Copy out the listing beneath, missing nothing.

* Extracted records:
____________
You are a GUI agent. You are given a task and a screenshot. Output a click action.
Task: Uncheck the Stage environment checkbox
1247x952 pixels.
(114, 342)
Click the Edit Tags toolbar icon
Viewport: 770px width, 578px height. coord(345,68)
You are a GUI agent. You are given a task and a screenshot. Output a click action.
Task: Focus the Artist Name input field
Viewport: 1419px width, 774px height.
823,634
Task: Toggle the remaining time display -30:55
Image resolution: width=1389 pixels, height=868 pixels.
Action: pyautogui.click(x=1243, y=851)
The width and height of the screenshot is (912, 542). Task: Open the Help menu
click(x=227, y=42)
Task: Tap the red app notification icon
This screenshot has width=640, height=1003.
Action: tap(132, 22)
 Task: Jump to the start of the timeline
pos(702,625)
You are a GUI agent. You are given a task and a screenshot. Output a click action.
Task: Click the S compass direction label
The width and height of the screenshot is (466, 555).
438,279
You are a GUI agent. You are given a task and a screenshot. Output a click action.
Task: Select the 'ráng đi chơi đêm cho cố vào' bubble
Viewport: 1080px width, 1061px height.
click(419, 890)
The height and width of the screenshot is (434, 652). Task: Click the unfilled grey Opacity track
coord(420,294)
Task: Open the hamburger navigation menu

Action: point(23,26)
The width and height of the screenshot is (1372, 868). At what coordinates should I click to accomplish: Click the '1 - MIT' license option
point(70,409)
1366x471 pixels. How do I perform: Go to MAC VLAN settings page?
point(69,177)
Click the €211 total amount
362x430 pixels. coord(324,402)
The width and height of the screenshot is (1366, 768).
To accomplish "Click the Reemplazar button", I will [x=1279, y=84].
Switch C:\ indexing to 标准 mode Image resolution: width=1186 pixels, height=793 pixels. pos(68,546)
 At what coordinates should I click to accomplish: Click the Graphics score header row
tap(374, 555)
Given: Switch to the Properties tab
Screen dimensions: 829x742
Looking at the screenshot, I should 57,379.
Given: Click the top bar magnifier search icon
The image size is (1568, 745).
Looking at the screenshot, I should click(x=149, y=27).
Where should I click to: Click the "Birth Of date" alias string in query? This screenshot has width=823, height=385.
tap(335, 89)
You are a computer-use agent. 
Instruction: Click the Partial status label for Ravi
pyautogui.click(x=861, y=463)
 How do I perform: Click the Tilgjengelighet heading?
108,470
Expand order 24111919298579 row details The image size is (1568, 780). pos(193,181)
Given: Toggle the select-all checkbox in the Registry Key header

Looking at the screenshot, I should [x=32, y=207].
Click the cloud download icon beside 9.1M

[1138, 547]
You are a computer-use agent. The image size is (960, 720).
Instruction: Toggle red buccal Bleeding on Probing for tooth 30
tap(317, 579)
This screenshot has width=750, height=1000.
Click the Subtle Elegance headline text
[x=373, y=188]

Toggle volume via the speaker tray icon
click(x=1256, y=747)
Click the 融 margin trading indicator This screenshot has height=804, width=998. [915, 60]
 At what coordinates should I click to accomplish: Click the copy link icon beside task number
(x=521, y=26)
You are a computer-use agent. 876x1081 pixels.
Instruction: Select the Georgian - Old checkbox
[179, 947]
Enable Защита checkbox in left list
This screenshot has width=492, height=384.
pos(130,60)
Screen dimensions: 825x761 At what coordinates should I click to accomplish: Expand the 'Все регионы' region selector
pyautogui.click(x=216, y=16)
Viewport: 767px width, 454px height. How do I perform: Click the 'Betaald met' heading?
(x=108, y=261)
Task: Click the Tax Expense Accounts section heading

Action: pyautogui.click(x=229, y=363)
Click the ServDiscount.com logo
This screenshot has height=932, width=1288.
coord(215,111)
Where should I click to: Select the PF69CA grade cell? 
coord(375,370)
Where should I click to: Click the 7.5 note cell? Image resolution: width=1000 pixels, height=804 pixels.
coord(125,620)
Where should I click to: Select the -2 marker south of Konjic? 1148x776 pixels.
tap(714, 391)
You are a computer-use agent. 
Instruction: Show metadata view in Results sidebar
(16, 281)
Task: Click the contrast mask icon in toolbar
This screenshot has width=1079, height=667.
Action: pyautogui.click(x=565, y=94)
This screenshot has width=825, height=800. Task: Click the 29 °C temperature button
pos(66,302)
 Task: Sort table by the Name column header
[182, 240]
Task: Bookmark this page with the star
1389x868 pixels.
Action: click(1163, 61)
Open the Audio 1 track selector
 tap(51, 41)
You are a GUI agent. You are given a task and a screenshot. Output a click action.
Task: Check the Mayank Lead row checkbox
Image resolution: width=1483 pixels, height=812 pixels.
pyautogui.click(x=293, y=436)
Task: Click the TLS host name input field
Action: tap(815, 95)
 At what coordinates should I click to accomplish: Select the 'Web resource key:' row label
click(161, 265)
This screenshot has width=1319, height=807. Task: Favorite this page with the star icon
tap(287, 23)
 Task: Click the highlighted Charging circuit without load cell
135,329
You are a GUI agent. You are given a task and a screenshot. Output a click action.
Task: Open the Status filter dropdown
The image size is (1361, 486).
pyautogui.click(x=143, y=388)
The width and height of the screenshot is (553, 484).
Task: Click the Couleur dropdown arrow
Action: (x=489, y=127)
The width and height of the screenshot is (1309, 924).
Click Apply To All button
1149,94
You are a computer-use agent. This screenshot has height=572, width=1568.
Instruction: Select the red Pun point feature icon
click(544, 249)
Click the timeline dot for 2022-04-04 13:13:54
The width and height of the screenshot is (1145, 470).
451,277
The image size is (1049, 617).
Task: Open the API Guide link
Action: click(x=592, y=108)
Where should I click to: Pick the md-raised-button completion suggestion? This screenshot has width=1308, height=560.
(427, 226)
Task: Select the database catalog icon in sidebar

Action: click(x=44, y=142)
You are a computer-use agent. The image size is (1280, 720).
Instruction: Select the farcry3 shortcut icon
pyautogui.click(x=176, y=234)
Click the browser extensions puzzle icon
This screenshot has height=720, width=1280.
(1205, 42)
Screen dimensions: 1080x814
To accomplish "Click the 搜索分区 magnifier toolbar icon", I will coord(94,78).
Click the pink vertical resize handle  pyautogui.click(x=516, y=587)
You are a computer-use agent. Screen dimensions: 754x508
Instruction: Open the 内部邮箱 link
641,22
____________
* Answer to this problem:
You are a GUI agent. You are given a task and a screenshot. Output a click action.
Task: Uncheck the Stage environment checkbox
1247x952 pixels.
(114, 342)
Click the Edit Tags toolbar icon
Viewport: 770px width, 578px height. coord(345,68)
You are a GUI agent. You are given a task and a screenshot. Output a click action.
Task: Focus the Artist Name input field
Viewport: 1419px width, 774px height.
823,634
Task: Toggle the remaining time display -30:55
Image resolution: width=1389 pixels, height=868 pixels.
Action: pyautogui.click(x=1243, y=851)
The width and height of the screenshot is (912, 542). Task: Open the Help menu
click(x=227, y=42)
Task: Tap the red app notification icon
This screenshot has width=640, height=1003.
Action: tap(132, 22)
 Task: Jump to the start of the timeline
pos(702,625)
You are a GUI agent. You are given a task and a screenshot. Output a click action.
Task: Click the S compass direction label
The width and height of the screenshot is (466, 555).
438,279
You are a GUI agent. You are given a task and a screenshot. Output a click action.
Task: Select the 'ráng đi chơi đêm cho cố vào' bubble
Viewport: 1080px width, 1061px height.
click(419, 890)
The height and width of the screenshot is (434, 652). Task: Click the unfilled grey Opacity track
coord(420,294)
Task: Open the hamburger navigation menu

Action: point(23,26)
The width and height of the screenshot is (1372, 868). At what coordinates should I click to accomplish: Click the '1 - MIT' license option
point(70,409)
1366x471 pixels. How do I perform: Go to MAC VLAN settings page?
point(69,177)
Click the €211 total amount
362x430 pixels. coord(324,402)
The width and height of the screenshot is (1366, 768).
To accomplish "Click the Reemplazar button", I will [x=1279, y=84].
Switch C:\ indexing to 标准 mode Image resolution: width=1186 pixels, height=793 pixels. pos(68,546)
 At what coordinates should I click to accomplish: Click the Graphics score header row
tap(374, 555)
Given: Switch to the Properties tab
Screen dimensions: 829x742
Looking at the screenshot, I should 57,379.
Given: Click the top bar magnifier search icon
The image size is (1568, 745).
Looking at the screenshot, I should click(x=149, y=27).
Where should I click to: Click the "Birth Of date" alias string in query? This screenshot has width=823, height=385.
tap(335, 89)
You are a computer-use agent. 
Instruction: Click the Partial status label for Ravi
pyautogui.click(x=861, y=463)
 How do I perform: Click the Tilgjengelighet heading?
108,470
Expand order 24111919298579 row details The image size is (1568, 780). pos(193,181)
Given: Toggle the select-all checkbox in the Registry Key header

Looking at the screenshot, I should [x=32, y=207].
Click the cloud download icon beside 9.1M

[1138, 547]
You are a computer-use agent. The image size is (960, 720).
Instruction: Toggle red buccal Bleeding on Probing for tooth 30
tap(317, 579)
This screenshot has width=750, height=1000.
Click the Subtle Elegance headline text
[x=373, y=188]

Toggle volume via the speaker tray icon
click(x=1256, y=747)
Click the 融 margin trading indicator This screenshot has height=804, width=998. [915, 60]
 At what coordinates should I click to accomplish: Click the copy link icon beside task number
(x=521, y=26)
You are a computer-use agent. 876x1081 pixels.
Instruction: Select the Georgian - Old checkbox
[179, 947]
Enable Защита checkbox in left list
This screenshot has width=492, height=384.
pos(130,60)
Screen dimensions: 825x761 At what coordinates should I click to accomplish: Expand the 'Все регионы' region selector
pyautogui.click(x=216, y=16)
Viewport: 767px width, 454px height. How do I perform: Click the 'Betaald met' heading?
(x=108, y=261)
Task: Click the Tax Expense Accounts section heading

Action: pyautogui.click(x=229, y=363)
Click the ServDiscount.com logo
This screenshot has height=932, width=1288.
coord(215,111)
Where should I click to: Select the PF69CA grade cell? 
coord(375,370)
Where should I click to: Click the 7.5 note cell? Image resolution: width=1000 pixels, height=804 pixels.
coord(125,620)
Where should I click to: Select the -2 marker south of Konjic? 1148x776 pixels.
tap(714, 391)
You are a computer-use agent. 
Instruction: Show metadata view in Results sidebar
(16, 281)
Task: Click the contrast mask icon in toolbar
This screenshot has width=1079, height=667.
Action: pyautogui.click(x=565, y=94)
This screenshot has width=825, height=800. Task: Click the 29 °C temperature button
pos(66,302)
 Task: Sort table by the Name column header
[182, 240]
Task: Bookmark this page with the star
1389x868 pixels.
Action: click(1163, 61)
Open the Audio 1 track selector
 tap(51, 41)
You are a GUI agent. You are given a task and a screenshot. Output a click action.
Task: Check the Mayank Lead row checkbox
Image resolution: width=1483 pixels, height=812 pixels.
pyautogui.click(x=293, y=436)
Task: Click the TLS host name input field
Action: tap(815, 95)
 At what coordinates should I click to accomplish: Select the 'Web resource key:' row label
click(161, 265)
This screenshot has width=1319, height=807. Task: Favorite this page with the star icon
tap(287, 23)
 Task: Click the highlighted Charging circuit without load cell
135,329
You are a GUI agent. You are given a task and a screenshot. Output a click action.
Task: Open the Status filter dropdown
The image size is (1361, 486).
pyautogui.click(x=143, y=388)
The width and height of the screenshot is (553, 484).
Task: Click the Couleur dropdown arrow
Action: (x=489, y=127)
The width and height of the screenshot is (1309, 924).
Click Apply To All button
1149,94
You are a computer-use agent. This screenshot has height=572, width=1568.
Instruction: Select the red Pun point feature icon
click(544, 249)
Click the timeline dot for 2022-04-04 13:13:54
The width and height of the screenshot is (1145, 470).
451,277
The image size is (1049, 617).
Task: Open the API Guide link
Action: click(x=592, y=108)
Where should I click to: Pick the md-raised-button completion suggestion? This screenshot has width=1308, height=560.
(427, 226)
Task: Select the database catalog icon in sidebar

Action: click(x=44, y=142)
You are a computer-use agent. The image size is (1280, 720).
Instruction: Select the farcry3 shortcut icon
pyautogui.click(x=176, y=234)
Click the browser extensions puzzle icon
This screenshot has height=720, width=1280.
(1205, 42)
Screen dimensions: 1080x814
To accomplish "Click the 搜索分区 magnifier toolbar icon", I will coord(94,78).
Click the pink vertical resize handle  pyautogui.click(x=516, y=587)
You are a computer-use agent. Screen dimensions: 754x508
Instruction: Open the 内部邮箱 link
641,22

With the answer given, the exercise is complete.